↓

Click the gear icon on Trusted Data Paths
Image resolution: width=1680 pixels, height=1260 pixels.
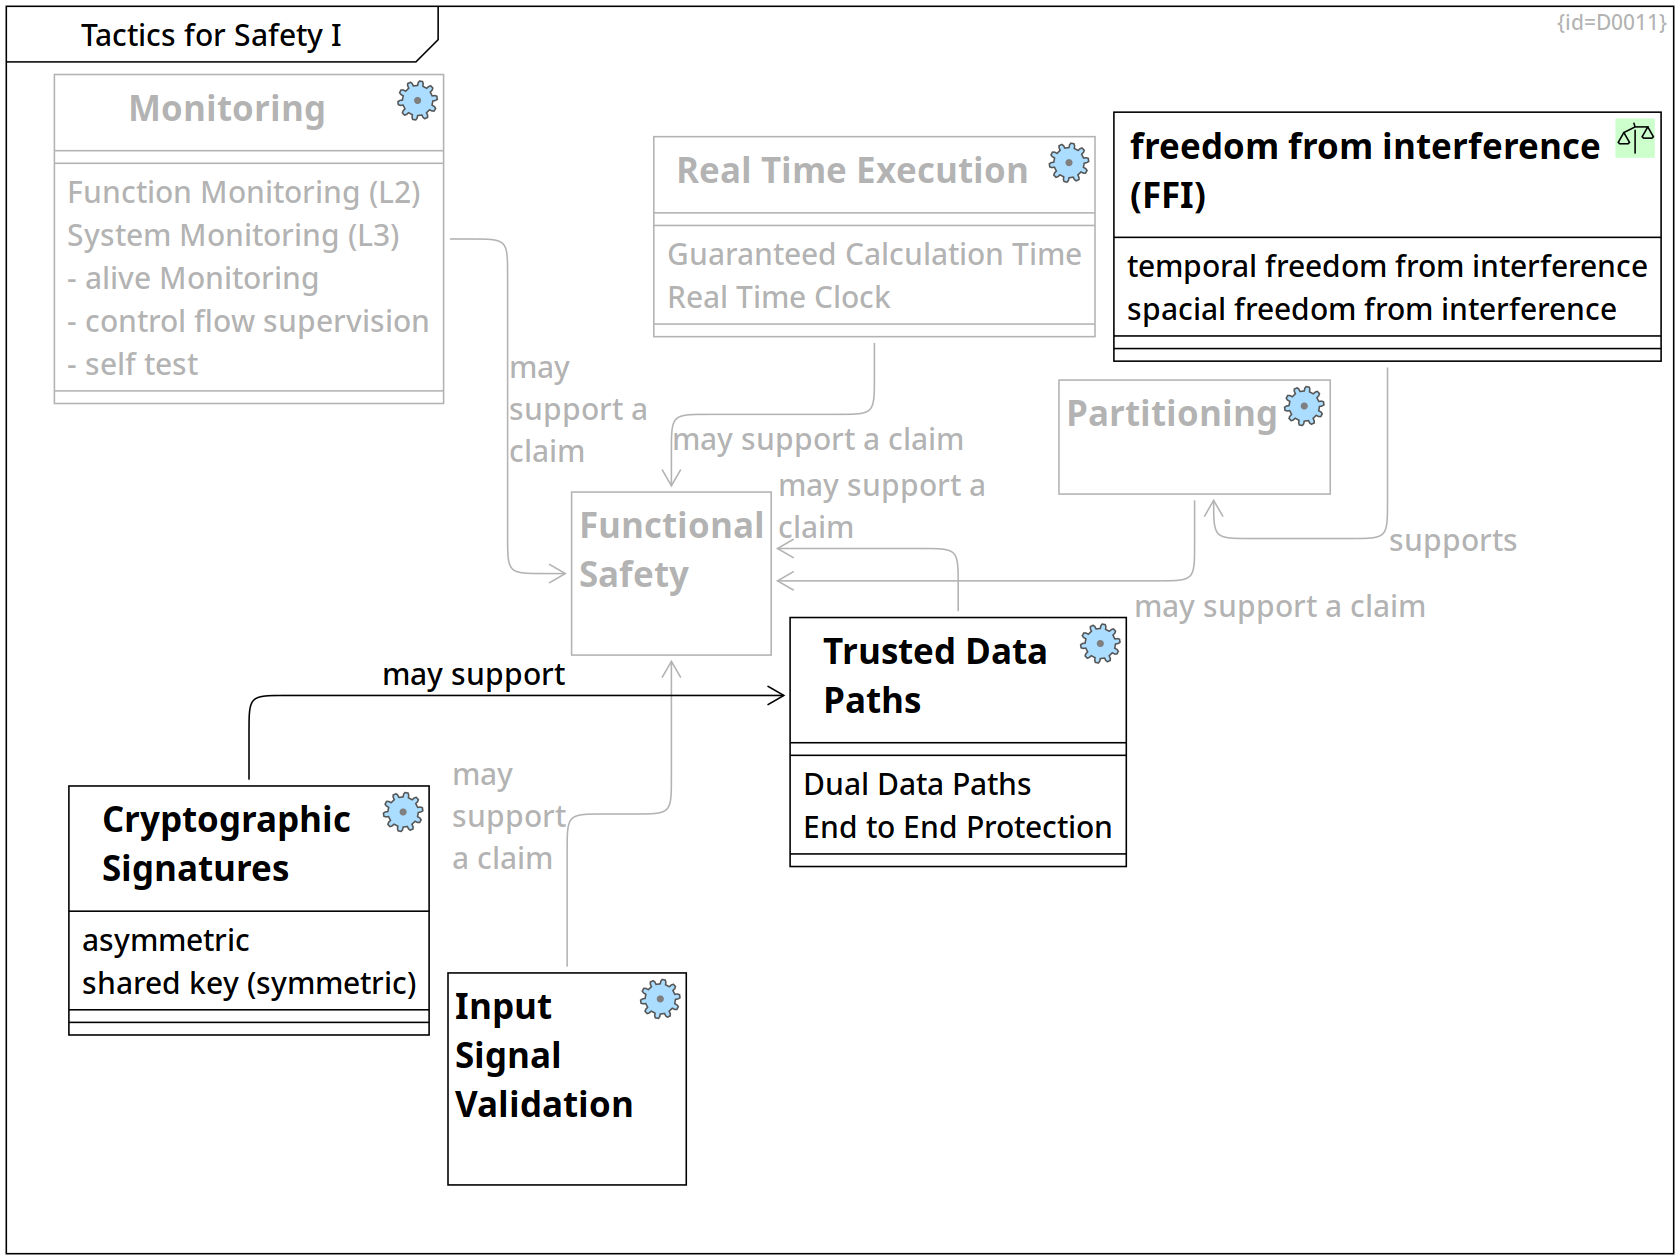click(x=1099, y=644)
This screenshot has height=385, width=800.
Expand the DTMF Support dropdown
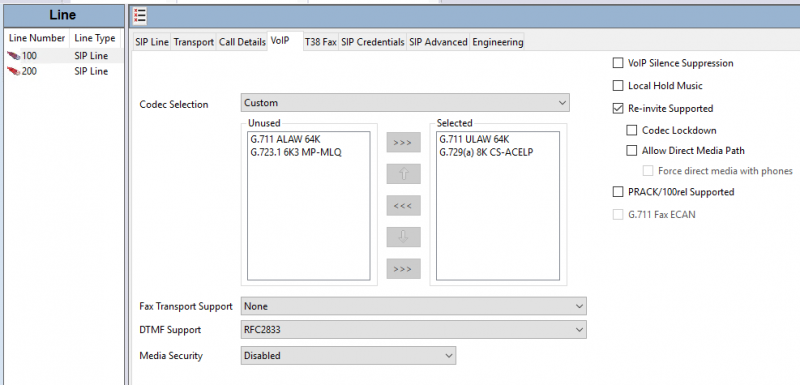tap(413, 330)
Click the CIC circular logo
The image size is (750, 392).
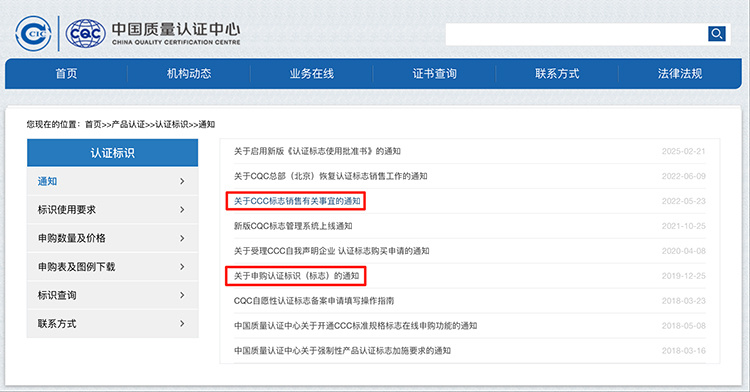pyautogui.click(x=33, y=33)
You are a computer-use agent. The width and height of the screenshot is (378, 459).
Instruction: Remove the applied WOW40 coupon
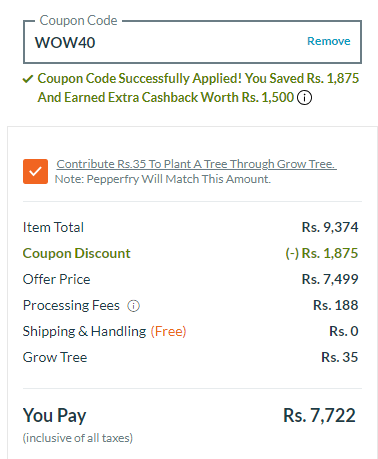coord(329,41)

↑

Required action:
No pictures belong in the output. It should reproduce exactly the lines from the one containing "Click the CIC circular logo" through the end of the data, both ends included.

Solution to the exercise:
Click the CIC circular logo
The image size is (750, 392).
pyautogui.click(x=33, y=33)
You are a computer-use agent. The width and height of the screenshot is (378, 459).
Instruction: Remove the applied WOW40 coupon
coord(329,41)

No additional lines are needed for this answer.